FIRENZE – Ci sono luoghi di cui vorresti scrivere tutti i giorni. Ci sono luoghi che ti entrano dentro fin da piccolo e che resteranno per sempre nell’immaginario del bambino ma con la mente e i pensieri dell’adulto. Uno di questi è sicuramente il lago di Resia, in Val Venosta, in Sudtirolo, dove il fascino dell’Ortles ti avvolge dall’alto della sua maestosità e l’Austria è dieci minuti di macchina. Un lago dalle cui acque svetta un campanile, “il” campanile, e che, insieme al paese e alle sue vicissitudini, sarà al centro di uno spettacolo in programma a Firenze, al teatro Verdi, il prossimo 5 febbraio (inizio alle 21).
Uno spettacolo raro, unico. Una storia senza attori e senza parola, in cui i protagonisti sono la musica, meravigliosa, del compositore estone Arvo Pärt, e il campanile, che domina la narrazione. In un crescendo di pathos ed emozione che raramente si provano a teatro. Creatore dell’evento è Filippo Andreatta, art-performer più che regista, creatore di eventi in cui l’architettura diventa spettacolo teatrale, insieme a Paola Villani. L’allestimento prevede infatti la partecipazione di un’orchestra, in vari organici: al Verdi sarà protagonista l’Ort, Orchestra della Toscana, il resto lo faranno le suggestioni e le emozioni che solo determinate montagne possono dare.

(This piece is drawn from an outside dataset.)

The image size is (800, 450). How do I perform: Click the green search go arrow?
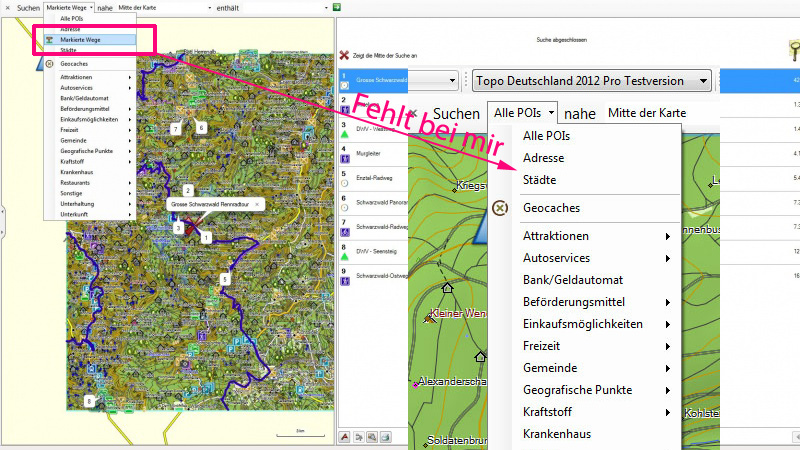(x=336, y=7)
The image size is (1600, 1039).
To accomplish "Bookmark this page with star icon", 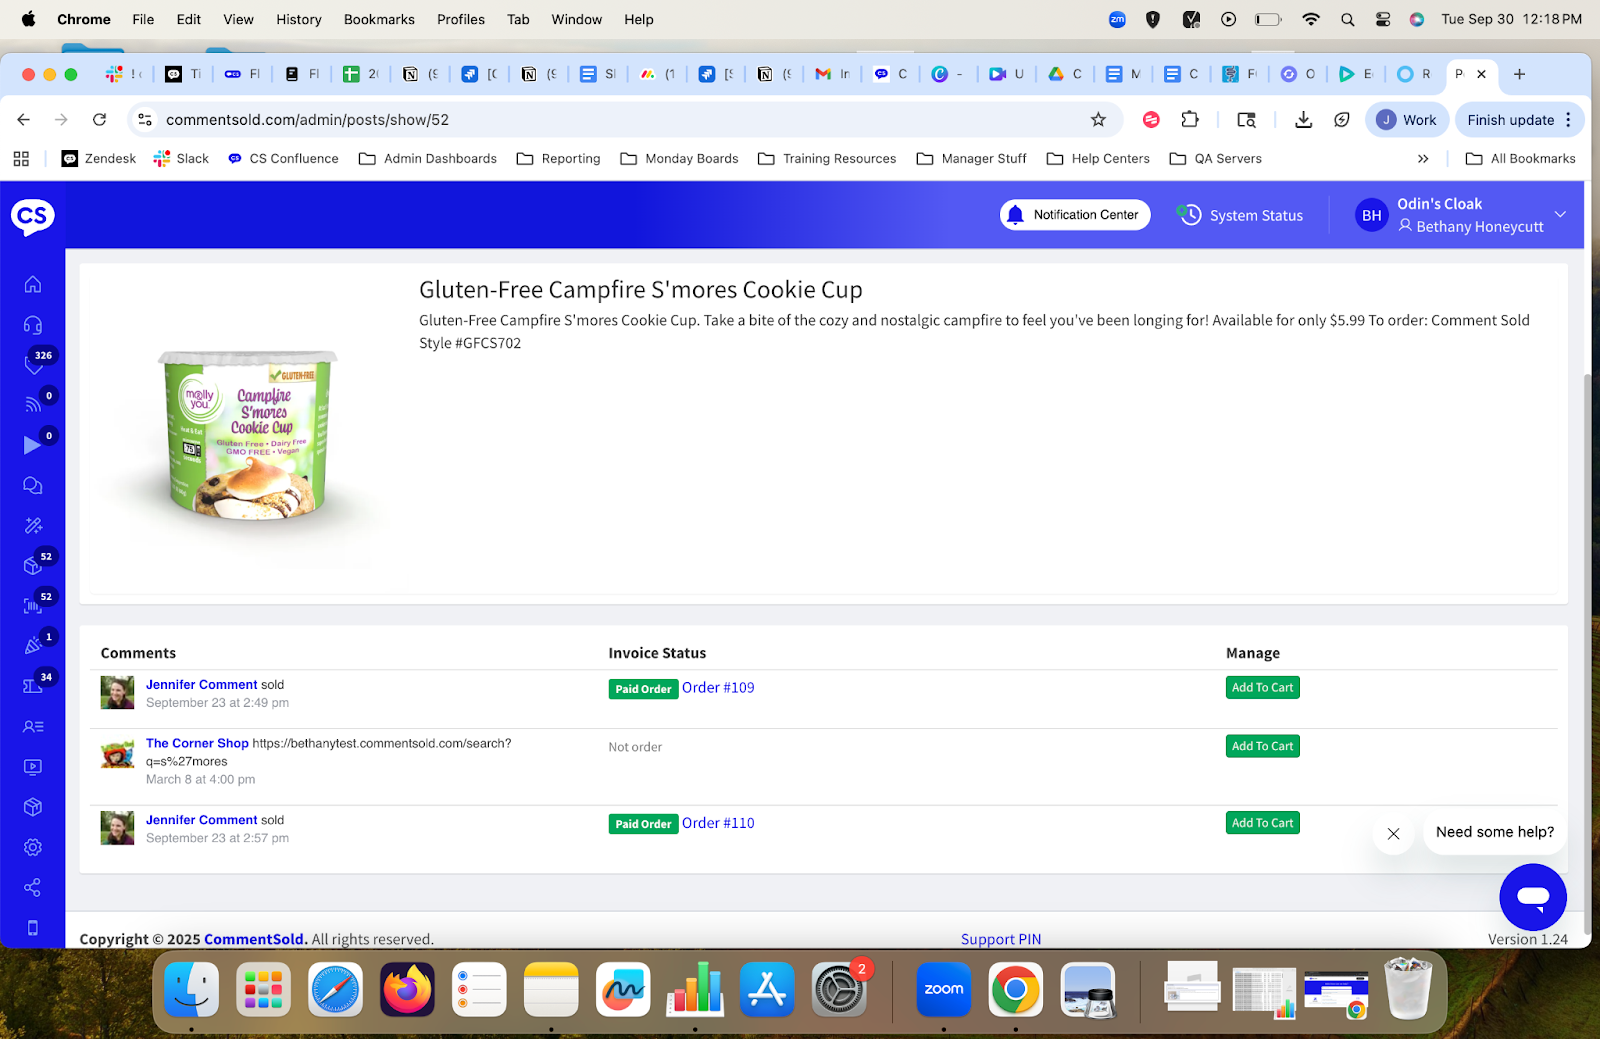I will point(1098,120).
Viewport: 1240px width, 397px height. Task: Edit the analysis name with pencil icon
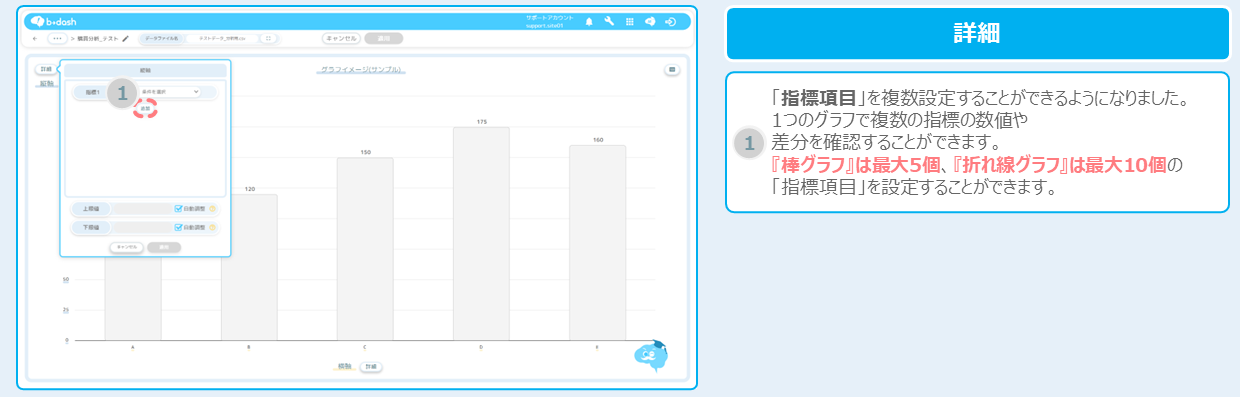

Ma il protagonista assoluto sarà il campanile, la cui origine romanica affonda le radici alla metà del 1300 e che nel periodo invernale, quando l’acqua del lago forma uno spesso strato di ghiaccio, è possibile raggiungere a piedi. Ma non solo perché, secondo quanto dicono i contadini della zona, seguendo le tracce lasciate dalle volpi sul ghiaccio, si riesce a capire dove questo è più solido e ci si può camminare sopra. Quel campanile che, a colpo d’occhio, sembra uno scherzo della natura e che invece è simbolo e monito di una parte importante nella storia del nostro paese. Più di un secolo fa nacque infatti l’idea di riunire due laghi naturali della Val Venosta settentrionale, il lago di Resia e quello chiamato “di Mezzo”, in unico grande bacino idrico. Un progetto che vide alternarsi diverse fasi e tentativi di realizzazione, intersecandosi con la storia del Novecento. Trascorsi molti anni, poi, a cavallo della seconda guerra mondiale, i lavori furono iniziati per poi subire più interruzioni, fino alla realizzazione di una grande diga nel 1950 che unificò i due bacini naturali, innalzando il livello dell’acqua di 22 metri fino a sommergere per sempre il paese di Curon. Paese che venne ricostruito intorno alle sponde della diga e sulla montagna che sovrasta il bacino artificiale. Un progetto dettato dal grande balzo dell’industrializzazione, dalla crescente richiesta di energia elettrica e da una politica che considerava l’interesse nazionale superiore alle sacrificabili dinamiche locali.
Tutto questo è Curon, il campanile di Curon, il simbolo della Val Venosta, al tempo stesso fiabesco e affascinante. Con una leggenda che narra che tuttora, in alcune giornate invernali, si senta il suono delle campane provenire dal fondo del lago. Le leggende che ci piacciono e che non ci stancheremo mai di raccontare.